Finance & Business

4 Reasons Why Inheritance is Not a Guarantee of Success

If you have particularly wealthy parents, it’s nice to think that you will later on inherit their assets. Your inheritance could become your comfort zone, especially if you know how much your parents have in the bank.

Once your parents pass and the money is passed down to you, what’s next? Will you be able to stay wealthy as they did? Will you be as successful as they were?

Inheriting wealth does not automatically mean you will be successful. You can still end up broke, and you may even have to borrow from a registered money lender once you run out. 

Here are four reasons why inheritance does not guarantee success.

Money can always run out

No matter how much money you inherit from your parents, grandparents, or even great-grandparents, that money is still limited. If you do not manage it well, your inheritance will soon run dry, especially if you keep splurging on expensive items that do not generate income.

Preserving generational wealth requires a lot of discipline and money management skills. You need to be able to continue building wealth, even if you’re not making as much of a fortune as your ancestors. Otherwise, if you keep spending your inheritance without self-control, you will inch closer and closer to being broke.

The government will take some of it away

The Ministry of Finance has abolished the inheritance tax for Singaporeans whose deaths come after 15 February 2008. Despite this, the wealth you inherit is still subjected to other forms of taxes, like stamp duties when you buy additional properties.

In other words, you may not be getting 100% of the value of the assets passed down from your parents.
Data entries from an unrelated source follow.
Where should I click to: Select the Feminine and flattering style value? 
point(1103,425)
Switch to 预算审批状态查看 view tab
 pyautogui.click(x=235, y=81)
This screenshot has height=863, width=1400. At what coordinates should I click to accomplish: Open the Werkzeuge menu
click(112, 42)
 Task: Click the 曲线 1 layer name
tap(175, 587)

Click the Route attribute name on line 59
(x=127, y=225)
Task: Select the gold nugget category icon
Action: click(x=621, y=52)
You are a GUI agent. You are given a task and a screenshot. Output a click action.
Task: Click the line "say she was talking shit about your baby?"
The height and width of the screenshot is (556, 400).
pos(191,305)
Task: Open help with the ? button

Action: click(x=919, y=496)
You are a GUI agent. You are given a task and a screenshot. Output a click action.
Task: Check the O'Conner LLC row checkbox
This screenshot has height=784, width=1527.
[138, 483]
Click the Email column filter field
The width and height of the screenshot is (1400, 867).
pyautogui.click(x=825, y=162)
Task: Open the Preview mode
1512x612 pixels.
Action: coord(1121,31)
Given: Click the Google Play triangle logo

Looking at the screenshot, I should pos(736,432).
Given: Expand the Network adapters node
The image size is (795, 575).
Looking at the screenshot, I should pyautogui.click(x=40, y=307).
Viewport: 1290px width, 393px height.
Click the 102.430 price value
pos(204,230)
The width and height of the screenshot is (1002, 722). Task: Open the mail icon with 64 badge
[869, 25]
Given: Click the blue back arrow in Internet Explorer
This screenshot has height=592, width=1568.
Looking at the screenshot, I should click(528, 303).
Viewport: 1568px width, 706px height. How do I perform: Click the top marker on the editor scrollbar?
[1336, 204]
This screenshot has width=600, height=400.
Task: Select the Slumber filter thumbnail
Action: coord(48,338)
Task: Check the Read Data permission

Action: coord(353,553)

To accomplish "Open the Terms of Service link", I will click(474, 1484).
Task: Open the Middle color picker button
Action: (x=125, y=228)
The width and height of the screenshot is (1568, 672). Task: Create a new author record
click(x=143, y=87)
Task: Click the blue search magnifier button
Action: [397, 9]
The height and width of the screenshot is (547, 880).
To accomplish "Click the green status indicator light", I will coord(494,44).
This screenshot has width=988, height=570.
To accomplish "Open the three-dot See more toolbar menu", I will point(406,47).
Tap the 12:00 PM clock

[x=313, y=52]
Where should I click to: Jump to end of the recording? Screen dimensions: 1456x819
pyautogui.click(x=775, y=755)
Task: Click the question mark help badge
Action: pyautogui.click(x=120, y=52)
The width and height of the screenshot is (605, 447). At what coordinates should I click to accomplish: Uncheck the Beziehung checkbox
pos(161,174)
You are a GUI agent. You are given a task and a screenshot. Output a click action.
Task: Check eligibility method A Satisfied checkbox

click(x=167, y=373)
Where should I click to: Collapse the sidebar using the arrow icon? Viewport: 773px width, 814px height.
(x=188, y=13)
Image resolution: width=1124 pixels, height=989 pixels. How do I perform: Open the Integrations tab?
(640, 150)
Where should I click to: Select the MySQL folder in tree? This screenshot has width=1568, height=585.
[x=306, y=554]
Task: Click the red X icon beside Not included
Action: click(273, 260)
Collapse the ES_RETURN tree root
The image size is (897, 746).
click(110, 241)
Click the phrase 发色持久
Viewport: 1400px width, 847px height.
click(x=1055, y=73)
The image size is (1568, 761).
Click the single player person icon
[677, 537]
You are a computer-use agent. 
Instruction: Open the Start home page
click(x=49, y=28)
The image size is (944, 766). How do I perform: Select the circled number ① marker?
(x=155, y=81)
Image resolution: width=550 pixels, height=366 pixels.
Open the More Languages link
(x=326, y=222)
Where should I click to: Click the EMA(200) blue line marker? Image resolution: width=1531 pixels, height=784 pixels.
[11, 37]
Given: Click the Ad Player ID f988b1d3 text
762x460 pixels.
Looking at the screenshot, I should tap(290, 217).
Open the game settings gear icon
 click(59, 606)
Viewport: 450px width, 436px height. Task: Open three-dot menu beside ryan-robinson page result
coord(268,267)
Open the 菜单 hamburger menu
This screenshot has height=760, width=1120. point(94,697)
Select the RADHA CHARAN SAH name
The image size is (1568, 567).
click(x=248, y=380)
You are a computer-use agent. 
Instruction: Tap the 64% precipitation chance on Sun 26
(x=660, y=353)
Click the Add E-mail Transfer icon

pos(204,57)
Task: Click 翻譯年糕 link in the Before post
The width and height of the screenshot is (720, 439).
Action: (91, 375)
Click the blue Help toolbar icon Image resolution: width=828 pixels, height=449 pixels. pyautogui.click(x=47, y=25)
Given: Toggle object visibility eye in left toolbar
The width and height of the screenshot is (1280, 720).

And you will continue to pay taxes for anything else you do with that wealth.

Family issues can cause severe losses

If you are not on good terms with your parents, grandparents, siblings, or other relatives, your inheritance may be in jeopardy. Greed, envy, and conflicts in the family can steal what is rightfully yours. You may not get all of the assets that should be yours if ever.

Your parents, in particular, have the biggest influence on how much you will inherit. If they have issues with you, they may withhold your inheritance or pass it down to another family member. If not, they may decide to give you only a small slice of the pie.  

You are not investment-savvy

You can be rich through your inheritance, but it doesn’t mean you can stay wealthy forever. In particular, if you are not skilled in handling money and in business, that wealth may not last very long. Remember that money can always run out, and mismanagement is the fastest way to drain your inheritance.

You need to know how to keep growing the money you inherit. Learn business skills, wealth management, and legitimate investment vehicles. 

In particular, learning the proper places to park your money is key. Avoid the temptation to invest in the latest financial fads just because you have the money to do so. You may become the victim of a million-dollar scam otherwise.

Wise investing and wealth management lets you grow your money. Eventually, you can pass it on to your children – not just the money, but the skills you gained to build that wealth as well.


Inheriting wealth from your parents is great, but it is not a guarantee of success. You may be wealthy because of your inheritance, but you need to be wise if you want to stay wealthy in your lifetime. You need the skills to keep growing your money. If you manage to cultivate that, you will be passing the wealth and skills down to your children.